Thursday, April 03, 2025
37.0°F

Pussy willows are nostalgic part of spring

by LYNNETTE HINTZE/Daily Inter Lake
| April 12, 2014 9:00 PM

There’s no other plant that evokes past memories of spring for me than the pussy willow.

A wetlands area on our farm was full of them, and after a long Minnesota winter we’d scramble down our sledding hill to a boggy area that produced pussy willows in abundance. My brothers and I would carry them up to the house and present them to Mom by the armful, and then we’d run back down the hill to this magical place we called The Swamp.

We’d spend hours down there, hopping among the bumpy clods of earth in an area filled with water springs, careful not to let our feet slide into the mud because my oldest brother convinced us the mud was quicksand.

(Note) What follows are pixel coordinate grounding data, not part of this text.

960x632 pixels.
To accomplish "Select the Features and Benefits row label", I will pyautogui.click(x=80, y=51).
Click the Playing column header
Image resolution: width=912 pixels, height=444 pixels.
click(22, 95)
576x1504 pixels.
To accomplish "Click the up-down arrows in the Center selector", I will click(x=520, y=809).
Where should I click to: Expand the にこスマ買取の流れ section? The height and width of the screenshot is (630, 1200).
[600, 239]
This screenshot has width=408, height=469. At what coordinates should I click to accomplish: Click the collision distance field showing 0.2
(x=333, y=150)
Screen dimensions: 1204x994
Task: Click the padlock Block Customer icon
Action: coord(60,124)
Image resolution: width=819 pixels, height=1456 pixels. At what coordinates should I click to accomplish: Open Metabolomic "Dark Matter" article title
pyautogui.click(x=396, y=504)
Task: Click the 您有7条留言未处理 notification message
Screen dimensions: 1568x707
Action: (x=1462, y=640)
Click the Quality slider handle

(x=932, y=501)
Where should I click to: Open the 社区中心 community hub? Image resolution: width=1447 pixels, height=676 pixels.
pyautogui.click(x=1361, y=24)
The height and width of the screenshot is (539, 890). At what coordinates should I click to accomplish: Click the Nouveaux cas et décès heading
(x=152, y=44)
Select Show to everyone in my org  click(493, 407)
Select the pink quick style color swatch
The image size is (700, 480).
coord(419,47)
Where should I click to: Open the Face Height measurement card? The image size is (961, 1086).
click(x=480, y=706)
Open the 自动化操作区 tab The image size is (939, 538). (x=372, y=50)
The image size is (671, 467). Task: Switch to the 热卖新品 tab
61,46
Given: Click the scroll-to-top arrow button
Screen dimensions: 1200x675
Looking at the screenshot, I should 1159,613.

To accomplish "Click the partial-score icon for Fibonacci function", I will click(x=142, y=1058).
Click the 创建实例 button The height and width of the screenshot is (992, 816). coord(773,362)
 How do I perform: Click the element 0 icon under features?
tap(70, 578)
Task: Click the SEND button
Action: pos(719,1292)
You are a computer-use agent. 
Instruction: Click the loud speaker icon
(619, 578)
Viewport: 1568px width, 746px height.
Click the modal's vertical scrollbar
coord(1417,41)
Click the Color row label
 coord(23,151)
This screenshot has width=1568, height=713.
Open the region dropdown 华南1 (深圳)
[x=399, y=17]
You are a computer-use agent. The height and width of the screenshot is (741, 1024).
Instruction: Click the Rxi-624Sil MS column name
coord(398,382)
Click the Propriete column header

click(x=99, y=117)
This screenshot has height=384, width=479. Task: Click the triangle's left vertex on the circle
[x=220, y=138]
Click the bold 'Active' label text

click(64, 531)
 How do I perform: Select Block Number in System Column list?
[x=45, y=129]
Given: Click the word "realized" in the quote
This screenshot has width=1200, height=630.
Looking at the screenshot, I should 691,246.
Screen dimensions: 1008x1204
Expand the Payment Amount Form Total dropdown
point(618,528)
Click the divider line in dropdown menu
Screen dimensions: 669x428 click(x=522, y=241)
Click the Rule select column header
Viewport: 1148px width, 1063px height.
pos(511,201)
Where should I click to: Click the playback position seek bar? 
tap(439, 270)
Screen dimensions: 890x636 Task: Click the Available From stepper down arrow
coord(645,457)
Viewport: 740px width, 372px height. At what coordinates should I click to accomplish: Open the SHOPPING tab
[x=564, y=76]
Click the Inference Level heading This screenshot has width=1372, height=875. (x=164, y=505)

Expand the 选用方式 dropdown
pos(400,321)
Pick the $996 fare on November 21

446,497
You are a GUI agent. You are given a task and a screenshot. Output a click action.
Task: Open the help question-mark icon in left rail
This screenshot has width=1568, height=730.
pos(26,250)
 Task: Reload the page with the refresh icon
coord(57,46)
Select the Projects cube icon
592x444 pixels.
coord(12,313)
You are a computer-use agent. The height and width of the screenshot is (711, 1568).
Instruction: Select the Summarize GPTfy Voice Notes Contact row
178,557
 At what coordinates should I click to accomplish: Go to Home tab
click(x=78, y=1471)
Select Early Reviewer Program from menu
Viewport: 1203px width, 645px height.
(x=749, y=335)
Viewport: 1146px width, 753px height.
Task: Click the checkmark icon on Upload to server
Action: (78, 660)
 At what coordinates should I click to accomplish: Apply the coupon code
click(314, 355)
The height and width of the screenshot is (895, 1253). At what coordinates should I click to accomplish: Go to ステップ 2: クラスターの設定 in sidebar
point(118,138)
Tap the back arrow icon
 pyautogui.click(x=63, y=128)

Among the willows there was a patch of land that would move up and down if we jumped on it. We’d tip-toe around, sure that if we pierced through the surface we’d be swallowed hole. To this day I have no idea if there really was something akin to quicksand in our swamp or whether we could have been sucked into it. We survived our childhood, and I suppose that’s all that matters.

During one of our outings to The Swamp, we uncovered a bunch of cow bones, which in hindsight should have been evident by their size, but of course our imaginations ran wild and we were sure they were human bones, perhaps from an Indian burial ground. American Indians had at one time occupied that area.

Our grandmother told us stories about Indians stopping at our house in the late 1800s. Her mother would send them off with care packages of food. Our father found a real arrowhead in one of the fields, and he had a good laugh when we confided to him about the mysterious bones we’d found.

For much of the summer The Swamp was a mosquito-infested place, but in the early spring it was our playground. Wild buttercups of some sort grew there, and we picked bouquets of them, too.

Our farmhouse and barn sit on a rise, and The Swamp that descends to the west, from what I’ve been told, is along the shoreline of the ancient Lake Agassiz, an immense body of water that existed in north-central North America during the last ice age. Our land is at the very eastern edge of the fertile Red River Valley, the glacial lake plain created from the sediment of Lake Agassiz.

My dad always suspected there were large quantities of gravel on our farm, what with being on the shoreline of an ancient lake and the fact that there were ample gravel reserves a few miles to the northwest. It seems to me he had some tests done and negligible amounts of gravel were found.

These days, The Swamp is prime ground for big-city hunters who pay for the right to trudge through the marshland looking for deer and ducks. There are no children left to frolic among the willows; we all grew up long ago.

When it’s springtime in the Rockies, my mind isn’t in the mountains. It’s among the willows, where I can still hear our laughter and recollect our silly antics. I see the pussy willows here, but they pull me back home to Minnesota every spring.